Method Text Generation Representation Learning Clustering Strategy Characteristics
TextGCD Concatenate top-3 labels + top-2 attributes \(\mathcal{L}_{\text{CLIP}}\) (inter-modal) Dual-branch + co-teaching First multi-modal GCD; neglects intra-modal alignment
GET Text inversion network generates prompts \(\mathcal{L}_{\text{CLIP}}+\mathcal{L}_{\text{con}}\) Single-branch MLP Uses both inter- and intra-modal losses but combines them naively
CLIP-GCD Knowledge base retrieves similar texts \(\mathcal{L}_{\text{CLIP}}\) SimGCD clustering Relies solely on inter-modal alignment
SSR²-GCD RTA: weighted aggregation of multiple candidates \(\mathcal{L}_{\text{SSR}^2}\) (intra-modal only) Dual-branch + co-teaching First to address imbalanced compression; eliminates inter-modal alignment

Rating

  • Novelty: ⭐⭐⭐⭐ — Introducing coding rate reduction into multi-modal GCD offers a distinctive perspective; the finding that inter-modal alignment may be harmful is thought-provoking.

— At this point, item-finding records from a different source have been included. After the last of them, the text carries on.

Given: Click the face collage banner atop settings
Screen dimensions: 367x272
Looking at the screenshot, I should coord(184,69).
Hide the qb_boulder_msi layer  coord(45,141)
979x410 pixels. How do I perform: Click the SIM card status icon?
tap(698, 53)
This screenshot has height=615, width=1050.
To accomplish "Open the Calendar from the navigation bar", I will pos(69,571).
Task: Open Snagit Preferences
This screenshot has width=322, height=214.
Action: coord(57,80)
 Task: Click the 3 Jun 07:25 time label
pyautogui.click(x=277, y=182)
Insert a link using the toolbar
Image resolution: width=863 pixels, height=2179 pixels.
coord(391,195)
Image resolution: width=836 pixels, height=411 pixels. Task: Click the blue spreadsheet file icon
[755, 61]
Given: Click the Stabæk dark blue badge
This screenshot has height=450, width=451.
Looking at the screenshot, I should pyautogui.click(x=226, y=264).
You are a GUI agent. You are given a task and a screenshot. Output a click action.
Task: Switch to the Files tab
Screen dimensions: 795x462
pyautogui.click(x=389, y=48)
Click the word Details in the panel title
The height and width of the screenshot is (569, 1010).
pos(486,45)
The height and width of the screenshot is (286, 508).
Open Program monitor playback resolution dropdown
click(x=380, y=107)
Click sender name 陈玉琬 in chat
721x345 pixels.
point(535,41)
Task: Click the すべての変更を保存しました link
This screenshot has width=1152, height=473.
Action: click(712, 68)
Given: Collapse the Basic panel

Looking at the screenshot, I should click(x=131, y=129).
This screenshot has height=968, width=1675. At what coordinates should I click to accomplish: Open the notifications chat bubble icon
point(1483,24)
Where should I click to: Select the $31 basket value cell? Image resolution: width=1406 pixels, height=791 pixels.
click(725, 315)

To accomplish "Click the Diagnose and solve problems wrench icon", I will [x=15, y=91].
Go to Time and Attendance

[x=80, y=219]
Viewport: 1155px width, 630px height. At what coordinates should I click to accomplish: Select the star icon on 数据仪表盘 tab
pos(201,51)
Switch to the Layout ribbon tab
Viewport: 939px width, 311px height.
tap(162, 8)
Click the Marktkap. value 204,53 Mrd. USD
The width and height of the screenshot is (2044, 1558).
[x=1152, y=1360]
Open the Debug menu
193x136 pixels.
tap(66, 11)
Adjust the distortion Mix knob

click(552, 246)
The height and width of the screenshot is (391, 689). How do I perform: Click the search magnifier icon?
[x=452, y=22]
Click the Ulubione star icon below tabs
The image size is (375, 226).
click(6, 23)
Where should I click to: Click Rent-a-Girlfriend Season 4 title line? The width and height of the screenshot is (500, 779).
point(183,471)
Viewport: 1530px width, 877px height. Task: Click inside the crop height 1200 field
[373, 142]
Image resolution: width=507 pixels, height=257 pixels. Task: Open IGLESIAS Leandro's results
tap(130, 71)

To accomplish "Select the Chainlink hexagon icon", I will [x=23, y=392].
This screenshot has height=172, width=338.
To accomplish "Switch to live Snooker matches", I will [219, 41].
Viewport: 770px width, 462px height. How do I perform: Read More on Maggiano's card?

  • Experimental Thoroughness: ⭐⭐⭐⭐⭐ — Comprehensive evaluation across 8 datasets, comparison of 6 representation learning configurations, and multi-dimensional analysis (rank, consistency, distribution, visualization).
  • Writing Quality: ⭐⭐⭐⭐ — Well-structured with rigorous mathematical derivations, though notation is occasionally dense.
  • Value: ⭐⭐⭐⭐ — Provides a new direction for representation learning in multi-modal GCD, with substantial improvements on fine-grained datasets.